What you should do – Can you restate the records below word for word?

Data for analysis –
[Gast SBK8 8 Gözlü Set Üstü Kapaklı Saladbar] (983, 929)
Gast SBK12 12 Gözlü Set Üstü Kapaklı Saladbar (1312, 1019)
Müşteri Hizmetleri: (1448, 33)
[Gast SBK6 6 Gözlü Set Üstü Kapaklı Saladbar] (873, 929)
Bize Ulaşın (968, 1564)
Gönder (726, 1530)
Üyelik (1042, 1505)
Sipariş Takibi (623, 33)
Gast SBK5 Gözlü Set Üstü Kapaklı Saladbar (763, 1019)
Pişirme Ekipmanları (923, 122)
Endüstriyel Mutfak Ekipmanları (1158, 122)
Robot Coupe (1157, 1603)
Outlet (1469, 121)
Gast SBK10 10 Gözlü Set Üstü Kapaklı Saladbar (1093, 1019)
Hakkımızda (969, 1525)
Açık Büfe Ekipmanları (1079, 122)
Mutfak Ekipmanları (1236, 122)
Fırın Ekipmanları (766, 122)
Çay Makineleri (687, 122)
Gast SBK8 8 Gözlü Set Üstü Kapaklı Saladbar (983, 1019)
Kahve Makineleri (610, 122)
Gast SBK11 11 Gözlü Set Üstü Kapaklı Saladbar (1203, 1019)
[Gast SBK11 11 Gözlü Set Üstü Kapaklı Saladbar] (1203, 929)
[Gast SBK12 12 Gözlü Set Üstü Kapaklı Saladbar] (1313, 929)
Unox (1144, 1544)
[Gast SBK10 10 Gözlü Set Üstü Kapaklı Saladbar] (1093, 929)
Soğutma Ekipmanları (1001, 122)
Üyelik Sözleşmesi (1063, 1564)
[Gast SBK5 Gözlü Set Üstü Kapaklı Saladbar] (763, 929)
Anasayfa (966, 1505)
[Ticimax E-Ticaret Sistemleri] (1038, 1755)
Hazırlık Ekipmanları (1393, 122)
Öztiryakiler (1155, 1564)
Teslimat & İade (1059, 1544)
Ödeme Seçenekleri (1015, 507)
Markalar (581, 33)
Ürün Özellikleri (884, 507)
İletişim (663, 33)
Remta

Finished exercise –
[Gast SBK8 8 Gözlü Set Üstü Kapaklı Saladbar] (983, 929)
Gast SBK12 12 Gözlü Set Üstü Kapaklı Saladbar (1312, 1019)
Müşteri Hizmetleri: (1448, 33)
[Gast SBK6 6 Gözlü Set Üstü Kapaklı Saladbar] (873, 929)
Bize Ulaşın (968, 1564)
Gönder (726, 1530)
Üyelik (1042, 1505)
Sipariş Takibi (623, 33)
Gast SBK5 Gözlü Set Üstü Kapaklı Saladbar (763, 1019)
Pişirme Ekipmanları (923, 122)
Endüstriyel Mutfak Ekipmanları (1158, 122)
Robot Coupe (1157, 1603)
Outlet (1469, 121)
Gast SBK10 10 Gözlü Set Üstü Kapaklı Saladbar (1093, 1019)
Hakkımızda (969, 1525)
Açık Büfe Ekipmanları (1079, 122)
Mutfak Ekipmanları (1236, 122)
Fırın Ekipmanları (766, 122)
Çay Makineleri (687, 122)
Gast SBK8 8 Gözlü Set Üstü Kapaklı Saladbar (983, 1019)
Kahve Makineleri (610, 122)
Gast SBK11 11 Gözlü Set Üstü Kapaklı Saladbar (1203, 1019)
[Gast SBK11 11 Gözlü Set Üstü Kapaklı Saladbar] (1203, 929)
[Gast SBK12 12 Gözlü Set Üstü Kapaklı Saladbar] (1313, 929)
Unox (1144, 1544)
[Gast SBK10 10 Gözlü Set Üstü Kapaklı Saladbar] (1093, 929)
Soğutma Ekipmanları (1001, 122)
Üyelik Sözleşmesi (1063, 1564)
[Gast SBK5 Gözlü Set Üstü Kapaklı Saladbar] (763, 929)
Anasayfa (966, 1505)
[Ticimax E-Ticaret Sistemleri] (1038, 1755)
Hazırlık Ekipmanları (1393, 122)
Öztiryakiler (1155, 1564)
Teslimat & İade (1059, 1544)
Ödeme Seçenekleri (1015, 507)
Markalar (581, 33)
Ürün Özellikleri (884, 507)
İletişim (663, 33)
Remta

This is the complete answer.